Can you copy out every line of the listing below word for word, leaving the pictures out?

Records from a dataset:
++++++

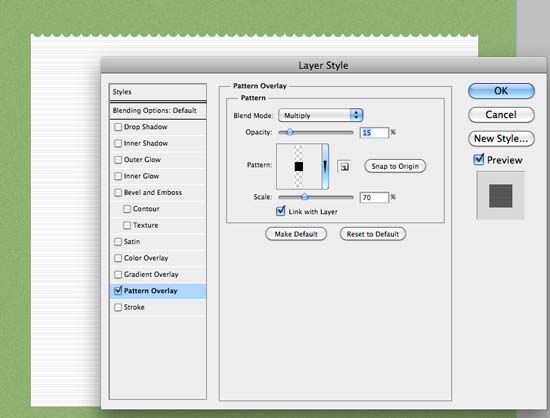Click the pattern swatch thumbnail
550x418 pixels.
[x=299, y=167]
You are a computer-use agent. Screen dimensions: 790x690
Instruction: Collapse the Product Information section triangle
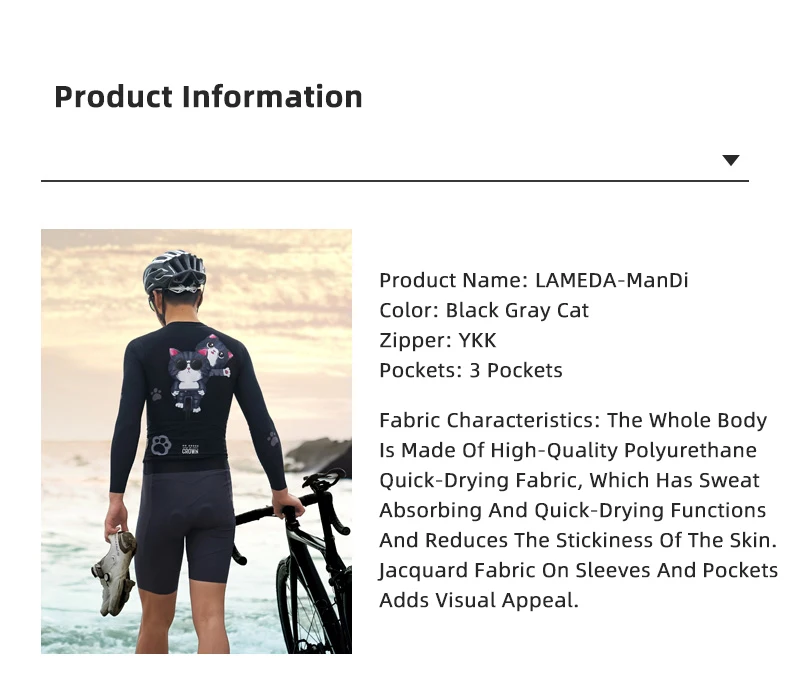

++++++

*Reply*
Click the pattern swatch thumbnail
550x418 pixels.
[x=299, y=167]
You are a computer-use agent. Screen dimensions: 790x690
Instruction: Collapse the Product Information section triangle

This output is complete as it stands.